Medical unfitness for work: employer’s legal obligations and employee’s rights
What are the latest legal changes concerning medical unfitness for work, specifically those mentioned by the Court of Cassation in France? What must be stated in a dismissal letter to avoid legal disputes? What are the main steps in the medical unfitness for work procedure?
The constant changes in social law require rigorous monitoring and specialized expertise. This is why Primexis has teamed up with the law firm Dupard & Guillemin to address your concerns in this area.
The main steps in the medical unfitness for work procedure and the latest developments
Medical unfitness: key numbers to remember
– The resumption medical exam must be organized by the employer following: maternity leave; absence of any length due to a work-related illness; absence of at least 30 days due to a work-related accident, or absence of at least 60 days due to a non-work-related illness or accident (compared to 30 days before March 31, 2022)

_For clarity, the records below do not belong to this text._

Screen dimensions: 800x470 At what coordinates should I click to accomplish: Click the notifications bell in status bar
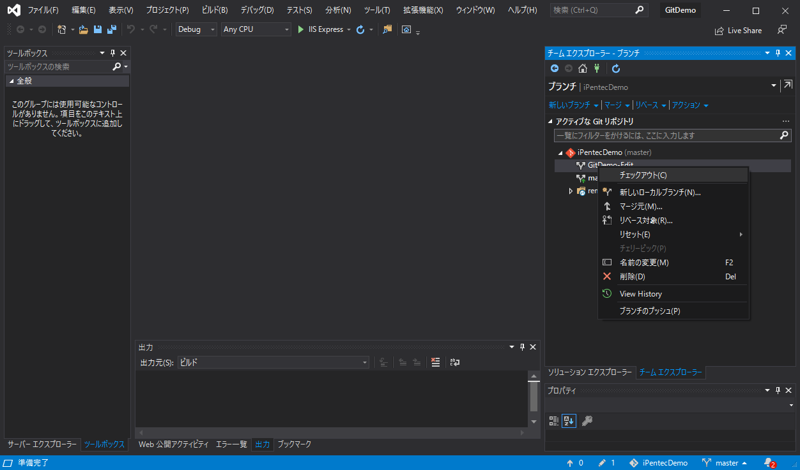[770, 463]
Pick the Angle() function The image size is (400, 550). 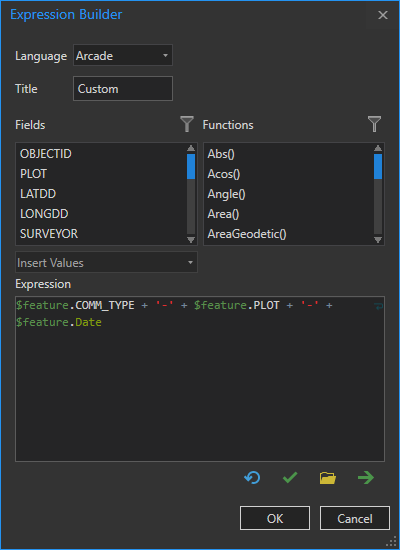click(226, 194)
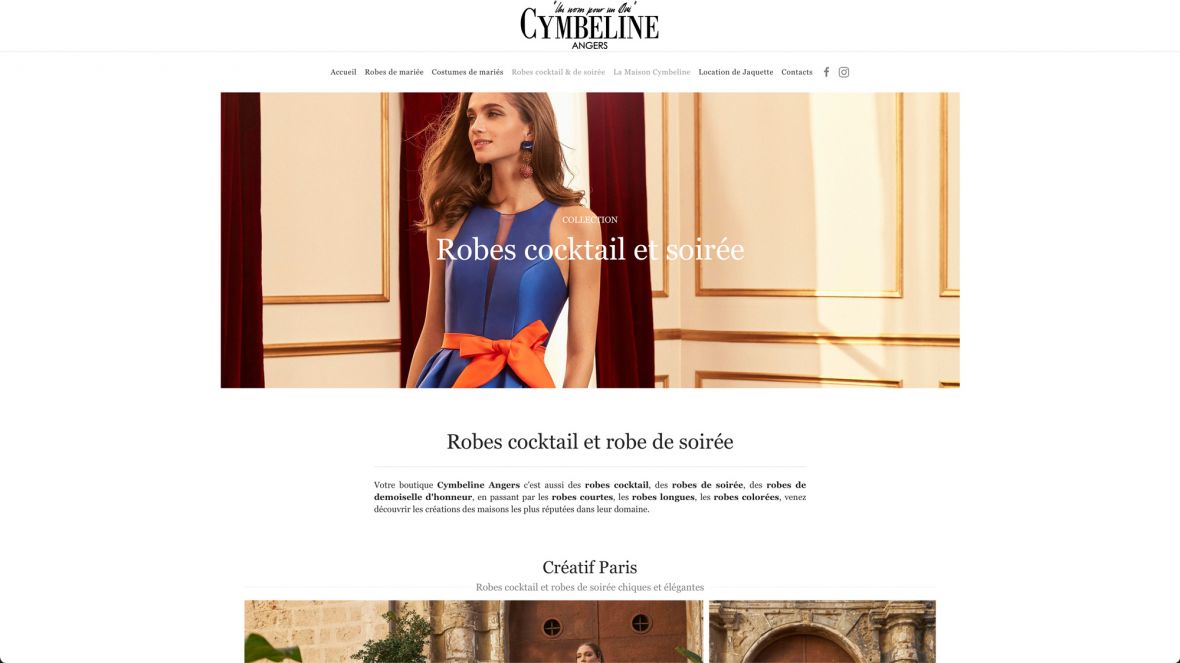This screenshot has width=1180, height=663.
Task: Click the COLLECTION label on the banner
Action: pyautogui.click(x=590, y=220)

– For one (1) month from the date the employee is declared unfit for work, the employer is not obliged to pay the employee their salary. At the end of this period, if the employee has not been redeployed or dismissed, their salary must be paid once again even if they cannot work
– Legal dismissal indemnity is ipso facto doubled (x2) in the event that the unfitness resulted from a work-related accident, unless the collective agreements are more favorable
– Zero months’ advance notice in the event of dismissal due to impossible redeployment following non-work-related unfitness; if the cause of unfitness is work-related, the employee receives the legally stipulated compensation in lieu of advance notice. This indemnity is subject to contributions but does not generate paid leave.

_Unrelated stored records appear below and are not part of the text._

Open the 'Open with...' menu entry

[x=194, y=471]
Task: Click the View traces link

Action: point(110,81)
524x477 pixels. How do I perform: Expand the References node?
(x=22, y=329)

The long-awaited clarifications from the Court of Cassation
Statement of unfitness for work and exemption from consulting the Social and Economic Committee (CSE): logic prevails
French Labor Code stipulates consulting the Social and Economic Committee prior to sending a redeployment proposal to an employee, who has been declared unfit for their position.

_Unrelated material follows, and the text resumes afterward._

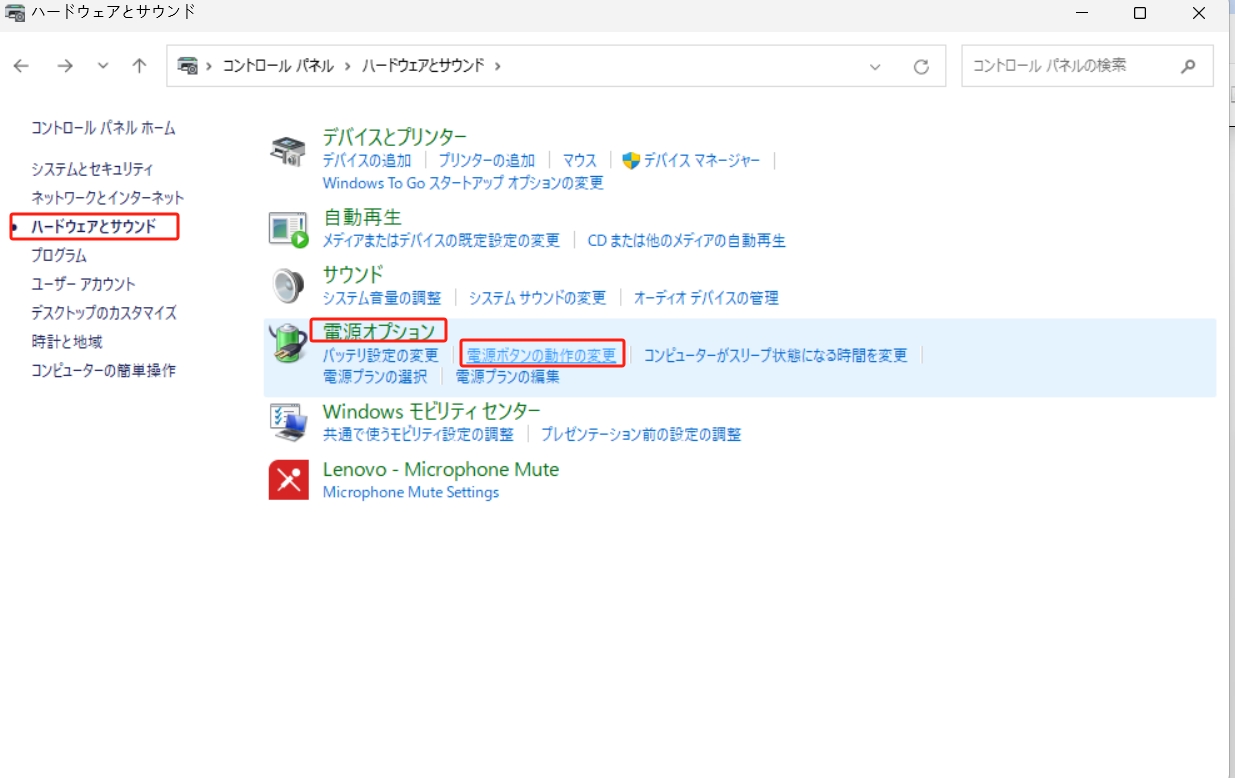Open 電源ボタンの動作の変更 link

coord(542,355)
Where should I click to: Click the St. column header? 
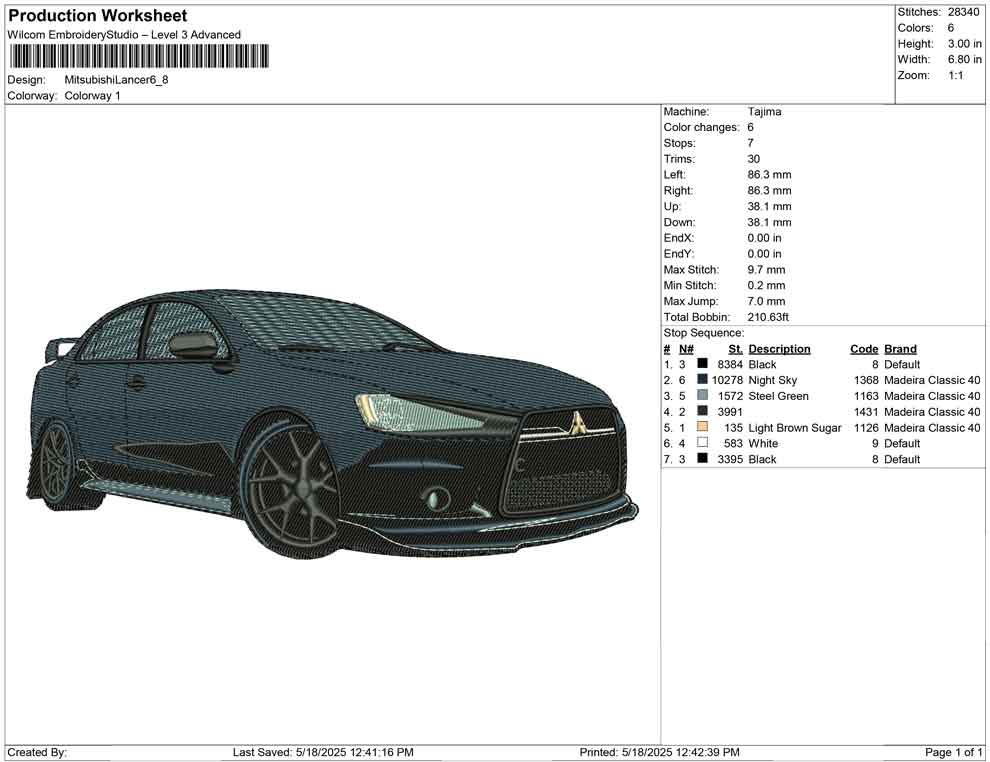tap(735, 349)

Certain jurisdictions required this consultation even when the occupational health physician had issued a statement of unfitness WITHOUT redeployment. The Court of Cassation says NO: the employer is exempted from consulting the CSE when the occupational health physician has specifically mentioned, in their opinion, an exemption from redeployment legally stipulating that, “any continuation of the employee in their job would be seriously detrimental to their health,” or “the employee’s state of heath is an obstacle to any redeployment in a job.”
As the employer is not obliged to look for a new position, they are logically not obligated to consult the CSE in this search. (Social Cassation, 16 November 2022, no. 21-17.255 – Confirmation Social Cassation’s decision, 8 June 2022, no. 20-22.500)
A statement of unfitness can still be contested within two weeks: no more prevarication
After receiving a medical finding of unfitness, the parties may wish to contest either the nature of the medical elements or the phases of the procedure, such as workstation analysis. However, the procedure rules for contesting were confusing due to a succession of reforms. It is now unequivocal: a statement of unfitness – mentioning the legal avenues and timeframe of appeal and not having been the object of challenges within the 2-week period – can no longer be contested. This notice is binding on the parties and judge, and whether the objection concerns a medical or non-medical element (Social Cassation, 7 December 2022, no. 21-23.662).
Redeployment limited to Group’s companies in France
The employer’s obligation to redeploy employees is assessed at the Group level in France. The Court of Cassation has confirmed that this obligation doesn’t extend to other companies outside the Group, even if the employer had taken the initiative to look for positions in these companies (Social Cassation, 16 November 2022, no.21-12.809).
The dismissal letter must mention “impossibility of redeployment” – this is not new, but it is important to mention again
The dismissal letter must not only mention medical unfitness for work but also the impossibility of redeployment. Otherwise, the dismissal is devoid of real and serious cause (Social Cassation, 14 September 2022, no. 21-14.719).
Did you know?
When the employee, concerned by the unfit for work status, is recognized as a disabled worker, two options are simultaneously available for the employer, who has been informed of this:
– General obligation to seek redeployment
– Specific obligation for disabled worker to adapt a position as stipulated in Article L. 5213-6 of the French Labor Code. Appropriate measures must be taken in order that the employee in question can keep their job.
To fulfill this obligation, it is pertinent to involve the occupational health physician and contact the Sameth (French support service for maintaining employment for disabled workers). The company therefore reduces the risk that the dismissal will be null and void because of discrimination based on health status with a penalty of at least six months’ salary.